# [Pixel coordinate grounding data]
▼
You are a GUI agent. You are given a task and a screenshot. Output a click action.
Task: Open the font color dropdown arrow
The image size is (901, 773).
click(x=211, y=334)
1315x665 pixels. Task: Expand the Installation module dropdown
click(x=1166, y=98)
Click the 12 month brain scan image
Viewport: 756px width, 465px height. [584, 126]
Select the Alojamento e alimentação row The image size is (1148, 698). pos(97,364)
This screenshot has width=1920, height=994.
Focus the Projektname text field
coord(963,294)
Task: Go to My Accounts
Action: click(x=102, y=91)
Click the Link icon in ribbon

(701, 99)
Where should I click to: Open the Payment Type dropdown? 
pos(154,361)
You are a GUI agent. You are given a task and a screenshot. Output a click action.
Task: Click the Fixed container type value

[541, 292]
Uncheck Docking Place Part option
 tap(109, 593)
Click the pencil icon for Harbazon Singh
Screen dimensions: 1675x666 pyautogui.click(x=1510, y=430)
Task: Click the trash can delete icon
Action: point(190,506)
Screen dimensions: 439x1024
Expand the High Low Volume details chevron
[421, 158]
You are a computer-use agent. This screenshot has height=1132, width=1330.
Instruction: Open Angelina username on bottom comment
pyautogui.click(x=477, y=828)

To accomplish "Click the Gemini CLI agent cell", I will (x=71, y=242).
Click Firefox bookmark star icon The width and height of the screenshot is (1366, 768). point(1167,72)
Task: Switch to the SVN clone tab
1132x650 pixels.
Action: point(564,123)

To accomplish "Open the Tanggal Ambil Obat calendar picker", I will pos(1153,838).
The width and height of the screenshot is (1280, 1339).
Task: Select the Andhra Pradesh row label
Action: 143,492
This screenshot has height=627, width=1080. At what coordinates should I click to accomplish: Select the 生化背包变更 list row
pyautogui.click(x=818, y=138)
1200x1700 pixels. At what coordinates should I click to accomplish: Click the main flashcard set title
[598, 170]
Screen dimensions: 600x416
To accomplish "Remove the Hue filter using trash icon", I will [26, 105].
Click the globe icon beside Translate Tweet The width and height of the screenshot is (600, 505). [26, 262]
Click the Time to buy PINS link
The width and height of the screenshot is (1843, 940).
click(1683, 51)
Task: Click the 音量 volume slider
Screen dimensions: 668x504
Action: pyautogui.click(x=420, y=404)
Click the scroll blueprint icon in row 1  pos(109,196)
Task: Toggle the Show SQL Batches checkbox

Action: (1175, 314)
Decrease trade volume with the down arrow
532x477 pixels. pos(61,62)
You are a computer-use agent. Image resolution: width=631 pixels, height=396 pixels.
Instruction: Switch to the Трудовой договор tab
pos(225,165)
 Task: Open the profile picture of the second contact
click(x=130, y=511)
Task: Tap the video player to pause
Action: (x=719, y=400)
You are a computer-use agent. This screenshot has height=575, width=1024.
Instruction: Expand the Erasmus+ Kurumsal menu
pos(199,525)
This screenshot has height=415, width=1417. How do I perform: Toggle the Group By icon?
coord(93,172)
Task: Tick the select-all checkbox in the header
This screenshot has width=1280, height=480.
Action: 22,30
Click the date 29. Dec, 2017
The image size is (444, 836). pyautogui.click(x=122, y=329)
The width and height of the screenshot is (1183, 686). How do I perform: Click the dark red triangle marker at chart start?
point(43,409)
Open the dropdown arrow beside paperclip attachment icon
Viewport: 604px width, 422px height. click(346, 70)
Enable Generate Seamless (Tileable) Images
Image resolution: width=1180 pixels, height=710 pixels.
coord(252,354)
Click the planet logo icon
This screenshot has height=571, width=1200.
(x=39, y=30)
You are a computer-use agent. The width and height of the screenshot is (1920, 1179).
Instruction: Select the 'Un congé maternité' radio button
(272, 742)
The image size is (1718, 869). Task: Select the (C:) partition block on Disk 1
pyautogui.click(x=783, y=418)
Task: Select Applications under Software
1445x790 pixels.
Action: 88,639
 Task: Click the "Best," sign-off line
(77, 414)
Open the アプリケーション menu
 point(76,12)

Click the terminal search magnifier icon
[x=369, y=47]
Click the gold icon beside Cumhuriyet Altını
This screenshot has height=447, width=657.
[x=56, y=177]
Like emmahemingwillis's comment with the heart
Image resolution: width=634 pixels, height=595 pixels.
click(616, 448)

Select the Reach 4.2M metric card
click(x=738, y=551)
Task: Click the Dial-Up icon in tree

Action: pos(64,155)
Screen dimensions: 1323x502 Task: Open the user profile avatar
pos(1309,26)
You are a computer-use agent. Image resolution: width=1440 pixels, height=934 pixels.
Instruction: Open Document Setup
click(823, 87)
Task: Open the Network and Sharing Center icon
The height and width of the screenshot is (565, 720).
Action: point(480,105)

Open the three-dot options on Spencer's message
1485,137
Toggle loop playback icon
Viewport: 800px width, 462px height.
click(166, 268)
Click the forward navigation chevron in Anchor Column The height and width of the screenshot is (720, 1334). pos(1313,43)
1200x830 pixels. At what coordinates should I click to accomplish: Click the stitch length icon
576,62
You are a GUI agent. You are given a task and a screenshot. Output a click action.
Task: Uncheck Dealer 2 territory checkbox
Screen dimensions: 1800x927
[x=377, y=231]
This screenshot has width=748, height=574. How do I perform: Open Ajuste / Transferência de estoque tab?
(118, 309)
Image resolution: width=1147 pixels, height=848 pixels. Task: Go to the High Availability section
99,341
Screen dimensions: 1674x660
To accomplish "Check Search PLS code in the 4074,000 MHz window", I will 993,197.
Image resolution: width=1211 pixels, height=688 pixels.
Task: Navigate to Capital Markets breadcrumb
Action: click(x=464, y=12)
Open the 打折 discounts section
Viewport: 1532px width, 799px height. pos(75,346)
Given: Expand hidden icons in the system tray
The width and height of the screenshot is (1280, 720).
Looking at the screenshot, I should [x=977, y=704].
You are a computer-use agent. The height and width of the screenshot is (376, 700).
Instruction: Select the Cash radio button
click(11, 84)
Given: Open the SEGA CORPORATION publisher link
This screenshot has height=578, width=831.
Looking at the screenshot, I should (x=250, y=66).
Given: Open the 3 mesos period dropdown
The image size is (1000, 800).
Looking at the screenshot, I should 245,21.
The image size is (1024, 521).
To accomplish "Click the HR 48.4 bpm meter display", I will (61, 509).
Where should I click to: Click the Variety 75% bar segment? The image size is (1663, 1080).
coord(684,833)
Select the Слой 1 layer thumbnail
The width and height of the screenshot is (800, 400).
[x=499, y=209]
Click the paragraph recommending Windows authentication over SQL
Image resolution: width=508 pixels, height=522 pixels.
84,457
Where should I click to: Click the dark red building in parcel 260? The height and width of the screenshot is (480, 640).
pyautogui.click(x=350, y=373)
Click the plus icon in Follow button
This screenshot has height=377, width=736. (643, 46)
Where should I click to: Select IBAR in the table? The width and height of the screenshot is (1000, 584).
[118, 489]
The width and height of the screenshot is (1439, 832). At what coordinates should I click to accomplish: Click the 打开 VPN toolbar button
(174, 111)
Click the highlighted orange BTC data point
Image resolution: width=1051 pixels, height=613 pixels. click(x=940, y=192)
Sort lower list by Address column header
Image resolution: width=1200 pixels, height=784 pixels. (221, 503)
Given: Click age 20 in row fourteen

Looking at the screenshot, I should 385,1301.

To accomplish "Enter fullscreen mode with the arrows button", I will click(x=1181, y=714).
▲
# [PROBLEM DETAILS]
Copy every line of the data where "agent" is found.

# [OUTPUT FOR THIS TASK]
You are a GUI agent. You are given a task and a screenshot. Output a click action.
You are a GUI agent. You are given a task and a screenshot. Output a click action.
You are a computer-use agent. This screenshot has height=1132, width=1330.
To accomplish "Click the Gemini CLI agent cell", I will (x=71, y=242).
You are a computer-use agent. Image resolution: width=631 pixels, height=396 pixels.
You are a computer-use agent. This screenshot has height=575, width=1024.
You are a computer-use agent. The width and height of the screenshot is (1920, 1179).
You are a computer-use agent. Image resolution: width=1440 pixels, height=934 pixels.
You are a GUI agent. You are given a task and a screenshot. Output a click action.
You are a computer-use agent. The height and width of the screenshot is (376, 700).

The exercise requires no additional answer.